Fabiano de Oliveira came to the U.S. from Brazil in 2005 illegally, and met his wife, Karah, in 2010. The two were married in 2016 and the Oliveiras went to the U.S. Citizenship and Immigration Services office to begin the process of determining their marriage was lawful. This first step toward permanent residency for Oliveira was interrupted when ICE agents detained him as they were being interviewed, the Boston Herald reports. It marks the return of an aggressive tactic that wasn’t utilized under the Obama administration. Under Obama, measures were taken to keep families together as non-citizens married to citizens applied for green cards, but it seems as if those pairings will be viewed as marriage fraud before an investigation can even begin. Oliveira was the third non-citizen spouse of a citizen to be detained in this fashion in January.
5. An asylum seeker was arrested by ICE at his own asylum hearing.

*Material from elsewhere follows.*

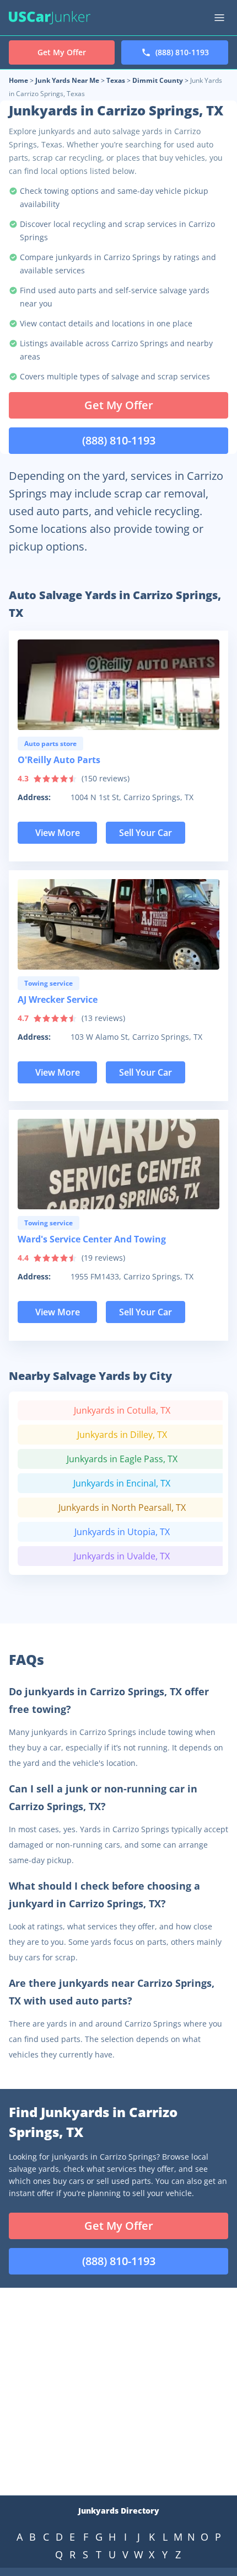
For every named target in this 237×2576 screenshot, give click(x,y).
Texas (115, 80)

The American cultural shift has empowered ICE agents to begin running operations in locations normally viewed as too sensitive. The practice of apprehending illegal aliens as they seek citizenship was common a decade ago though. Now, ICE officials are detaining asylum seekers during their asylum interviews. According to Splinter, Sudanese asylum seeker Omer Abdelmaed was arrested moments after his asylum interview at the San Francisco U.S. Citizenship and Immigration Services office. ICE officials said Abdelmaed’s arrest was related to a violation of the terms of a temporary visa by him. During his interview, Abdelmaed requested asylum as he opposed the ruling party in Sudan and would be subject to persecution upon his return. The arrest was only the second of its kind after a Venezuelan man was arrested in Florida under similar circumstances last April. He was ultimately released after Sen. Marco Rubio intervened.

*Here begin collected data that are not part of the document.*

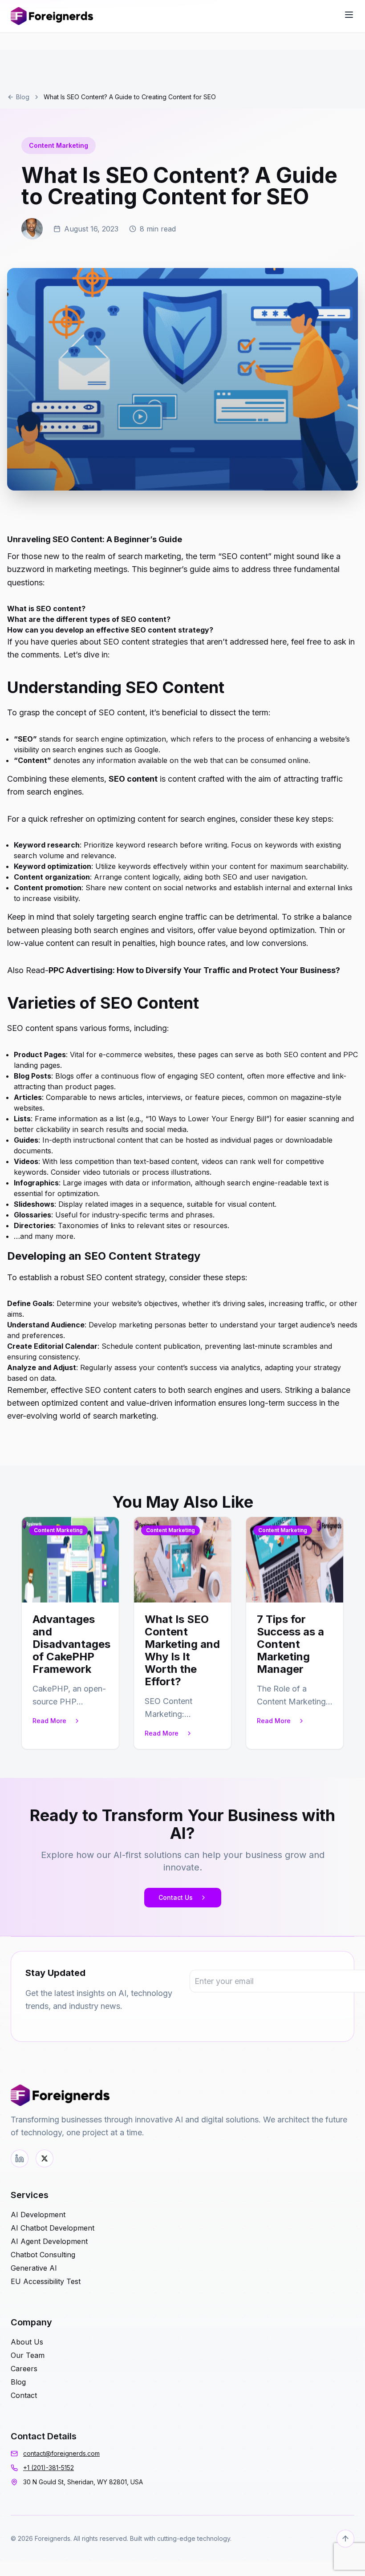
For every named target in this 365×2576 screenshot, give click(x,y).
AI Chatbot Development (52, 2227)
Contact (24, 2395)
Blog (22, 97)
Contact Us (175, 1897)
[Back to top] (345, 2539)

Abdelmaed’s lawyer, Caleb Arring, suspects his client was detained because Abdelmaed’s home country, Sudan, was included in Trump’s travel ban. ICE spokesperson James Schwab also stated that Abdelmaed was “wanted for criminal charges by law enforcement in the United Arab Emirates.” No further clarification on such charges was given. Abdelmaed left a wife and child in the UAE, but none of his family was aware of criminal charges.